| DOCUMENT EXTRACT |
Deep Learning Identification of Concurrent Cardiac Arrhythmias from Electrocardiogram Signals

Jhih-Yu Chen1, Tsai-Min Chen2, Chih-Han Huang1, Edward S.C. Shih1, Justine Hsu1, Yi-Ming Chen1, Yu Tsao3, Ming-Jing Hwang1
1Institute of Biomedical Sciences, Academia Sinica, 2Graduate Program of Data Science, National Taiwan University and Academia Sinica, 3Research Center for Information Technology Innovation, Academia Sinica


Aims: This study aims to accurately identify multiple types of cardiac arrhythmias, including concurrently diagnosed ones, from 12-lead electrocardiogram (ECG) signals by a deep learning model of artificial intelligence.

Methods: Our model was constructed with 5 convolutional neural network (CNN) blocks, each including 2 convolutional layers followed by a max-pooling layer and at the end of the 5 blocks concatenating a bidirectional gated recurrent unit layer and an attention layer. The model was trained on a dataset provided by CinC2020, which contained 12-lead electrocardiogram (ECG) signals recorded for thousands of individuals. We randomly and evenly divided the dataset into 10 parts to set up a 10-fold training-validation-test schema with 8 of the 10 folds used for training, and each of the remaining 2 folds for validation and test, respectively. We derived 100 models for each of the 10 training runs, and the model that gave the least loss on the validation set was selected, resulting in 10 best validation models. We evaluated these best validation models on their respective test set using CinC2020-designated scoring functions: area under receiver operation characteristic curve (AUROC), area under precision-recall curve (AUPRC), accuracy, Fmeasure, Fbeta and Gbeta.

Results: On the data released by CinC2020 in the first phase, the median AUROC, AUPRC, accuracy, Fmeasure, Fbeta and Gbeta for the 10-fold tests of our model were 96.5%, 84%, 96.3%, 79.2%, 78.9% and 59.7%, respectively. When evaluated and reported by CinC2020 on the leader board, our model’s results for Fbeta, Gbeta, and geometric mean were 79.6%, 59.4%, and 68.8%, respectively

Conclusions: Our model, despite having a rather simple deep learning architecture, achieved promising results. With more data set to be released by CinC2020 subsequently, our model can be expected to improve further with potential for real-world clinical applications.

| DATASET EXCERPTS |
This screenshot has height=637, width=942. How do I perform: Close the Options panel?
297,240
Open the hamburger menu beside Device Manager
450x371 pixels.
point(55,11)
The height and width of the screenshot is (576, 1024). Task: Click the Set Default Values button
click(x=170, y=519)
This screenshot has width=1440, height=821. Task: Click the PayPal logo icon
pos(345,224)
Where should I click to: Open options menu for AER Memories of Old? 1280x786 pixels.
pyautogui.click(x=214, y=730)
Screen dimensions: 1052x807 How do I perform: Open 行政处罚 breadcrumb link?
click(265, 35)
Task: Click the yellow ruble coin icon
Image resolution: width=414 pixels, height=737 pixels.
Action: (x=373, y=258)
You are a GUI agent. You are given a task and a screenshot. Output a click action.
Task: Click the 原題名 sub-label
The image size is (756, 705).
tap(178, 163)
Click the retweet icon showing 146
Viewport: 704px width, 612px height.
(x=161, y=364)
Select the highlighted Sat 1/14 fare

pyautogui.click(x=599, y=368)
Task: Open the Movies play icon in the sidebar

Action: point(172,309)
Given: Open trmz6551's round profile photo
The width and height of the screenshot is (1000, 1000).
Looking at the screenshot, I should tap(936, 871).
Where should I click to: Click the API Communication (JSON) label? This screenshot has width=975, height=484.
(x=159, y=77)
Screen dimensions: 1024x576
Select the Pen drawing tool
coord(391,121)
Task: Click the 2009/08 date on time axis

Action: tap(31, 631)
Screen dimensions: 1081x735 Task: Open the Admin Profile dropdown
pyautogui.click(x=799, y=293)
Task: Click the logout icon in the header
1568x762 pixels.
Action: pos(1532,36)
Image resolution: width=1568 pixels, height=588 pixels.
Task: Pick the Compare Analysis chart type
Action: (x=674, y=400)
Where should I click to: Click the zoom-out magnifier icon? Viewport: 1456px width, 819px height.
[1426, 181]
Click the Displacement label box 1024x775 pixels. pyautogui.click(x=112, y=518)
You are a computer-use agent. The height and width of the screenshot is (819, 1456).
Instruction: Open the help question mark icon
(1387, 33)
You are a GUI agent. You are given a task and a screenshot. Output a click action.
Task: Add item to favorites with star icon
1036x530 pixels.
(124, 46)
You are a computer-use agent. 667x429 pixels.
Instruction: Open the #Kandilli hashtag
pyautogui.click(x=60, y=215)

| EXERCISE BRIEF |
Translate this sentence from the abstract on spotting heart rhythm problems in ECG signals into Spanish: "Our model, despite having a rather simple deep learning architecture, achieved promising results."

| RESPONSE BOX |
Nuestro modelo, a pesar de tener una arquitectura de aprendizaje profundo bastante sencilla, logró resultados prometedores.